Group treadmill training is taking the Northern Hemisphere by storm and is certain to hit Australia soon — but what is it and will it make you faster?
WHAT IS IT?
With spinning developing into a megabucks business — devotees of New York’s celebrity-packed Soul Cycle movement happily pay an eye-watering $3,500 for a 50-session pack — it’s only natural that attention is shifting to the next big thing in group cardio. And heading up the charge right now is group treadmill training.
As with spin, the theory is that everyone can tweak their own workout parameters to make sure they’re working at the right intensity for rapid fat-loss and performance results. But — and this hardly needs mentioning — running on a treadmill is quite a lot different from riding a stationary bike. So does it work?
Equinox Gym’s Precision Running promises a blend of speed work, hill intervals and core training designed to make you a stronger, more efficient runner. Creator and biomedical science graduate David Silk calls it Balanced Interval Training Exercise (BITE), claiming that its ratio of aerobic-to-anaerobic intervals maximise calorie burn and build speed, all while reducing the stress on the body.
Almost as importantly, especially for the #avotoast and #mindfulness crowd, you don’t have to go out in the rain, inhale exhaust fumes or risk getting your #yogapants spattered with mud. As a man whose running route to work involves a major highway and congested railway exits, I’m instantly sold.
The Precision part of Precision Running, it turns out, rewards the data-inclined pavement-pounder.

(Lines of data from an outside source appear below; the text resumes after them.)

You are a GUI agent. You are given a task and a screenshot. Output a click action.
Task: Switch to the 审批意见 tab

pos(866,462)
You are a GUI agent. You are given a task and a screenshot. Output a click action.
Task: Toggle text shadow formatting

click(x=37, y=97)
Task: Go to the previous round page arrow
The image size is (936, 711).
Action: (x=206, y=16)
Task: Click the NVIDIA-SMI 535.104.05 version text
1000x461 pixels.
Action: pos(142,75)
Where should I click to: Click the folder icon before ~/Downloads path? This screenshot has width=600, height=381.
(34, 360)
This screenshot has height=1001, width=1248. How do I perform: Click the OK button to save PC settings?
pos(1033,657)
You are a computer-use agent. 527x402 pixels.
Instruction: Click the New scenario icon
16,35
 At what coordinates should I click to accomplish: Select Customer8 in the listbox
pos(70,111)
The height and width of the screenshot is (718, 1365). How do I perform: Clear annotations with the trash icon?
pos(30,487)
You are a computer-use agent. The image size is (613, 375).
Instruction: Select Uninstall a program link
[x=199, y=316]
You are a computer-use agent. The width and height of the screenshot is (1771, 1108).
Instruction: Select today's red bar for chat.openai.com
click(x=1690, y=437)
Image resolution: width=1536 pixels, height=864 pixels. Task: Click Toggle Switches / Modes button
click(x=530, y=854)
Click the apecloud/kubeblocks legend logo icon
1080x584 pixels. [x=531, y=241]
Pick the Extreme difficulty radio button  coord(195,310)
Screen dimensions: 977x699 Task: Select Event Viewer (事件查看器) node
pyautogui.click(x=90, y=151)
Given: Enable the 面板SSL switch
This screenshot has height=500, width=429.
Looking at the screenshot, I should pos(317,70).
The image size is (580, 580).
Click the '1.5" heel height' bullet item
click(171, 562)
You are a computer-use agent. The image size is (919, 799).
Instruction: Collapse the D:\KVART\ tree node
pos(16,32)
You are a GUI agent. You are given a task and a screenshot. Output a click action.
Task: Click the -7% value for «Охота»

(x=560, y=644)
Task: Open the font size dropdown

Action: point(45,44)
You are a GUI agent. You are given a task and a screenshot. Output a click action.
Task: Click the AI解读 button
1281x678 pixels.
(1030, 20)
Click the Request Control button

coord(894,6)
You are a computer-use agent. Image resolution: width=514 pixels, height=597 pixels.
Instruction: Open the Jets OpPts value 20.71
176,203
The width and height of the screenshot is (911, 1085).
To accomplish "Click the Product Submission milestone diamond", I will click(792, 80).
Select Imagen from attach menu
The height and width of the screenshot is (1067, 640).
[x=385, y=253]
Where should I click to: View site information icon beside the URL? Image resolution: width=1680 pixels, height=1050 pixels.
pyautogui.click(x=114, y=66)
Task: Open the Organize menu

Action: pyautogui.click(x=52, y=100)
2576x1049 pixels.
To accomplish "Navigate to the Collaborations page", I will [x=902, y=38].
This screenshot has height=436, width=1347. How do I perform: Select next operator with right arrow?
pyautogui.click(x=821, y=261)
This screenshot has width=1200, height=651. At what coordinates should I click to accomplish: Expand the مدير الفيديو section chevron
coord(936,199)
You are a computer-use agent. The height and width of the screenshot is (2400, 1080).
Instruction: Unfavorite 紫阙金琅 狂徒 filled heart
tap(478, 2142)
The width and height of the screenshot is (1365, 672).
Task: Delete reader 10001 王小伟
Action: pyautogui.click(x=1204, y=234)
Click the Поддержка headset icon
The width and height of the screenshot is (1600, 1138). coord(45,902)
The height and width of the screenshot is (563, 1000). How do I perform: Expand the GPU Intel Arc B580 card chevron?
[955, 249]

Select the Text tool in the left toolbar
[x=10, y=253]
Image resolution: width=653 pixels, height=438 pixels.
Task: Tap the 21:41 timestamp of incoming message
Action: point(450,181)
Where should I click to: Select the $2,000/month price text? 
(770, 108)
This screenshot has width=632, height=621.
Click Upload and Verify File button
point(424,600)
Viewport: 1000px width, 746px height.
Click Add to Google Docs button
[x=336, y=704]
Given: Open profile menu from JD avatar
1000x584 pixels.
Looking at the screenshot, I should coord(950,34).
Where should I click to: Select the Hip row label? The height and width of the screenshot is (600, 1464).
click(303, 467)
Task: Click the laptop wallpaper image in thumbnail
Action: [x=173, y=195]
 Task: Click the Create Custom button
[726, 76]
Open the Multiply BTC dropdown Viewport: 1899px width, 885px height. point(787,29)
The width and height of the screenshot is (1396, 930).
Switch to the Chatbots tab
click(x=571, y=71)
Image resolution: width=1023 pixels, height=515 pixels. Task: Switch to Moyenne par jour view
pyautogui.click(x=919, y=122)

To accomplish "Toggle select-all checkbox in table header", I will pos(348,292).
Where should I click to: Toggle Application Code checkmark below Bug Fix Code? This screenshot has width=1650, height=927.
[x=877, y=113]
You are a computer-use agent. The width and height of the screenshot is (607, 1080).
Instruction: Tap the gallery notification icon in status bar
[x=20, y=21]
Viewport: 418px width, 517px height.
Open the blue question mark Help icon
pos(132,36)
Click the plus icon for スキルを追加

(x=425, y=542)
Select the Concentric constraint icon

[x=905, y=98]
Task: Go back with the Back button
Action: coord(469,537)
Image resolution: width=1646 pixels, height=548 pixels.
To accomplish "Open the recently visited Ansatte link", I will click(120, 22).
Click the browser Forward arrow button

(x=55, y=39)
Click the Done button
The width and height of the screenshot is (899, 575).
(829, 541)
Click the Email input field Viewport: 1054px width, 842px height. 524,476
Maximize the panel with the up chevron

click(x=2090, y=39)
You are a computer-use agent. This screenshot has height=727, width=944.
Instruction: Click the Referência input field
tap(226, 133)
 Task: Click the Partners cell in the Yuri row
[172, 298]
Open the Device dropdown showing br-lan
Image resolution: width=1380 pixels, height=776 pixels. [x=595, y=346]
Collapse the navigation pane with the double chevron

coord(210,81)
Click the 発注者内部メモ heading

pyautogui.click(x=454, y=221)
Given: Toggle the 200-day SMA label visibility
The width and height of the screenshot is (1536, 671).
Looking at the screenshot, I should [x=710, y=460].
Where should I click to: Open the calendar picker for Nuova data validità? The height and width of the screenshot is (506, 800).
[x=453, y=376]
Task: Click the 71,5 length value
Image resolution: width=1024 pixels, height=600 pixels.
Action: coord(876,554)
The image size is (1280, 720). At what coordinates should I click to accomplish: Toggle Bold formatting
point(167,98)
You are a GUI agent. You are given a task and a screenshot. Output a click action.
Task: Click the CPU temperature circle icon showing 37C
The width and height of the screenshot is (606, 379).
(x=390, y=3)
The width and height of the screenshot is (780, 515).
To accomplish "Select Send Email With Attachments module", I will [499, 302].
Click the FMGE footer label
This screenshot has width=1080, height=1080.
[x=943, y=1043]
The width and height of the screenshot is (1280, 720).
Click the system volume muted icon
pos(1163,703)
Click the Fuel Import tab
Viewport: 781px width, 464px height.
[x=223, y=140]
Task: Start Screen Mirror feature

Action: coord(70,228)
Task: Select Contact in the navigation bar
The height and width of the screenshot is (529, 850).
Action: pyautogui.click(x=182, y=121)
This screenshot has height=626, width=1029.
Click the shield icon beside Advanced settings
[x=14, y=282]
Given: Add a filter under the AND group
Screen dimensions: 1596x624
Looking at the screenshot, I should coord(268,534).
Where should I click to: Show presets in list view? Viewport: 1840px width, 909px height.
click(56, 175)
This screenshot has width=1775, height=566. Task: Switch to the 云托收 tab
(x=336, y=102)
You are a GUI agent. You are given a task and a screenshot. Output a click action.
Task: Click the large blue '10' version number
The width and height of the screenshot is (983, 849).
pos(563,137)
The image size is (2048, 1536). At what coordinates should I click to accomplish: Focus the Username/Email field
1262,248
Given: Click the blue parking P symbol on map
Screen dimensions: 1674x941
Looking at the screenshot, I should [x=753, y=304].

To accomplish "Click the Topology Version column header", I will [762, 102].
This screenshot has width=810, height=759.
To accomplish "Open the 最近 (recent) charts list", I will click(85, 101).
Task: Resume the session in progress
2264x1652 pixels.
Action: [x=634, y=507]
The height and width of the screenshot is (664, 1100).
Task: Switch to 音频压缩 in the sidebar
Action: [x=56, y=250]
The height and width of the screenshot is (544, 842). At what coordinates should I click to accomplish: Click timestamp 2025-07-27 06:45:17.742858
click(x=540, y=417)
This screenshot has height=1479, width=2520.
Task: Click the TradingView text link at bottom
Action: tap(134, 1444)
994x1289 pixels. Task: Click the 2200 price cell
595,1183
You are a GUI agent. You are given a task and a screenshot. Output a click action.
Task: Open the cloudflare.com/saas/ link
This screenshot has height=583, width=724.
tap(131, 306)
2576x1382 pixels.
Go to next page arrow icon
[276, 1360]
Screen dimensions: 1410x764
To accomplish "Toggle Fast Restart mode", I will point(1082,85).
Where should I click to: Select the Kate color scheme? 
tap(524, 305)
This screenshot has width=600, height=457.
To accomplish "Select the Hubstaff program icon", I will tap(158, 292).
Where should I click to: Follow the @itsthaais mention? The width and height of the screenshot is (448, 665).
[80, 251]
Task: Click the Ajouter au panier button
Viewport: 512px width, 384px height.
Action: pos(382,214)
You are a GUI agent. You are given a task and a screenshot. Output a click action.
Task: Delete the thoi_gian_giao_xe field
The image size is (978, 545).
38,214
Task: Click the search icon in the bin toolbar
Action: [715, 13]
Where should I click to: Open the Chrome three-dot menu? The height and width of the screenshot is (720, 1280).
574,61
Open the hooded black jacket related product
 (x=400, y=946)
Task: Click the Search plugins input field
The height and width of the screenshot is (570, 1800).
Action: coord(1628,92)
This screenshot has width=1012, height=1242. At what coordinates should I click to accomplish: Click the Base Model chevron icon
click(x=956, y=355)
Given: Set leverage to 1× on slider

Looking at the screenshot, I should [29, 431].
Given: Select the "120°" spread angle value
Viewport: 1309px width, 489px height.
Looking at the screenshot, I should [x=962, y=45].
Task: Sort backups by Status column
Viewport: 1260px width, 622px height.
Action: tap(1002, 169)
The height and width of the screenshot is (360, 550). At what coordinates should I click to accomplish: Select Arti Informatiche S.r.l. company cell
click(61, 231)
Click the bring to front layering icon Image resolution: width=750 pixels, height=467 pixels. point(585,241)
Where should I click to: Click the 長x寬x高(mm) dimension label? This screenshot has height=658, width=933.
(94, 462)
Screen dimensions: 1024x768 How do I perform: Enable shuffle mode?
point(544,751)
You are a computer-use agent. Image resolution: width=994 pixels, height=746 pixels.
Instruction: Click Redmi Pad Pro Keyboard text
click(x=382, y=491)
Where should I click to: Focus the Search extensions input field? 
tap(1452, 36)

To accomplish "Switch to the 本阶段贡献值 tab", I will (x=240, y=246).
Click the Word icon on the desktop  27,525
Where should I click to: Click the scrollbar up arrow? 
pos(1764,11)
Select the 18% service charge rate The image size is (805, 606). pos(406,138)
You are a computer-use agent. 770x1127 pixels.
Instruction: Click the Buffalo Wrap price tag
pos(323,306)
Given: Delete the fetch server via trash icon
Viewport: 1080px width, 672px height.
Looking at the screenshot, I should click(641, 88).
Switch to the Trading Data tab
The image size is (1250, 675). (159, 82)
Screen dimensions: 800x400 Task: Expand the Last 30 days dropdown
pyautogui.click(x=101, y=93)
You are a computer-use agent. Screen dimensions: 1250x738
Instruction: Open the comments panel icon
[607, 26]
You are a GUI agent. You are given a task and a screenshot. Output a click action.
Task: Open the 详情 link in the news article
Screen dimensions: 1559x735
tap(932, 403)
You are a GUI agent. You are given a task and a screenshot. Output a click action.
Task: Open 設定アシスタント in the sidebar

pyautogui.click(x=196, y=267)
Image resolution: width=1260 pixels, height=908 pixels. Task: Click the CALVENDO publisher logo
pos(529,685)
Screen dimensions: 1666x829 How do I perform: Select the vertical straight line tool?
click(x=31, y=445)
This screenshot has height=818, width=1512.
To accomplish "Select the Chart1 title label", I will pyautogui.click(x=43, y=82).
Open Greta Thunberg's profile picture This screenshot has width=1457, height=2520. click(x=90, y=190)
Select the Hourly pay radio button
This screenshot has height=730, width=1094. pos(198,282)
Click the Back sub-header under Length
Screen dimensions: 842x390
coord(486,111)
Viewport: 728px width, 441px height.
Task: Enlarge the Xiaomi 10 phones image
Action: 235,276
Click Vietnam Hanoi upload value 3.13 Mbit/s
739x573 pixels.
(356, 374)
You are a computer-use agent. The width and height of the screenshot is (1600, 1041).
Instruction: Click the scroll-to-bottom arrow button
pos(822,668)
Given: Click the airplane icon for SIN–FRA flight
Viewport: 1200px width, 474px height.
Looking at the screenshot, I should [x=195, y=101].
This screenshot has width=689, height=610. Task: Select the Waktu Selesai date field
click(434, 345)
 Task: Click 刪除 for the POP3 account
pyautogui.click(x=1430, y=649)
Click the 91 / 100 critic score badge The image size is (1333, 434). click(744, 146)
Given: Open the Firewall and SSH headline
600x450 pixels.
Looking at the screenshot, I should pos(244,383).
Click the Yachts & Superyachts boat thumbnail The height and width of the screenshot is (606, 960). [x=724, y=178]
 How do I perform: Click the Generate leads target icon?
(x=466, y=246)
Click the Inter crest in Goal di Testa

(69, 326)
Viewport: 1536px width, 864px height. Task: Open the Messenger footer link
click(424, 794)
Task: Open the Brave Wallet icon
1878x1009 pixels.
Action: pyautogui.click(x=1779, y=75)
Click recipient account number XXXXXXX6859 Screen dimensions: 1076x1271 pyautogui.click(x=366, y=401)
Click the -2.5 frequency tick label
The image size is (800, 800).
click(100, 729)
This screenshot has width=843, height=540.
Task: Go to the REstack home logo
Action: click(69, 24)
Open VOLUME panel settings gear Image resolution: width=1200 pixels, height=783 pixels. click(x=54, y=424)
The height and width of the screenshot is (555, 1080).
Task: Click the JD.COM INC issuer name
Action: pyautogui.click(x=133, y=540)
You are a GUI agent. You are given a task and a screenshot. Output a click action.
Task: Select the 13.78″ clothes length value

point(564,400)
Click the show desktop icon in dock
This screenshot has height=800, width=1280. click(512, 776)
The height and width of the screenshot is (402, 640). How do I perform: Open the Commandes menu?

At the beginning of your first class, you’re asked to estimate the top speed you could maintain for a solid 60 seconds on the treadmill — this is the speed you’ll base your intervals off for the rest of the session.
After a quick warm-up (lateral steps, high knees and kickbacks, all done on the treadmill) it’s straight into the first intervals, and I almost immediately realise I’ve made a huge mistake.
Though starting at 2.7km/h less than the magic number for a minute is fine, bumping up the incline 5% in the next interval is markedly tougher.
We’re doing a programme called Boston Blizzard, so called because it mimics running into headwinds in one of America’s hillier cities, and as the speeds and inclines creep up with each “block” of intervals, I find myself struggling to hang on. Despite a steady monologue of motivation and technique tips from trainer Anthony “Fletch” Fletcher (done silent-disco style: the class takes place on the gym floor, so everyone plugs their headphones into a receiver that delivers the dance-heavy playlist and chatter directly), by the end of the class I’m not quite following the recommended splits, mainly because my legs won’t let me.
One problem with the format soon becomes evident. Unlike spin, where adjusting intensity is as simple as twisting a dial or pedalling faster, my sweaty thumbs occasionally don’t register on the treadmill touch-pad at all, leaving me spending stretches of
the class at the “wrong” speed. I’m
also more hesitant to push myself to my limit than I would be in a spin class — after all, the worst that can happen when you’re on a bike is getting shouted at by the instructor, but here there’s a very real chance of flying off the back
of the treadmill.
Somehow I get through, and in subsequent sessions I adjust my starting pace to a speed that lets me follow the format more closely and run faster overall, with less panic-breathing. I also start to enjoy the camaraderie of the class, or at least try to match the pace of my more competitive treadmill-mates (plenty of people, I swiftly realise, are happy to finish the class at dog-walk pace without breaking a sweat).
Pleasingly, each class also concludes with 15 minutes of strength work and stretching, including glute bridge and plank variations designed to wake up and strengthen the muscles that make you a more efficient runner. It’s the sort of thing I should do regularly but actually never make time for, and a nice addition to a class that already sees me pushing myself harder than most of my solo runs.
Honestly, no group treadmill class
is ever going to entirely replace
outdoor running — there’s nothing
quite like trotting across a footy field
on a crisp winter morning, and even dodging bankers on the way to work has an air-punching edge to recommend it
— but in a few short weeks, my top-end
speed’s gone up and my fear of lung-busting hard work has gone down.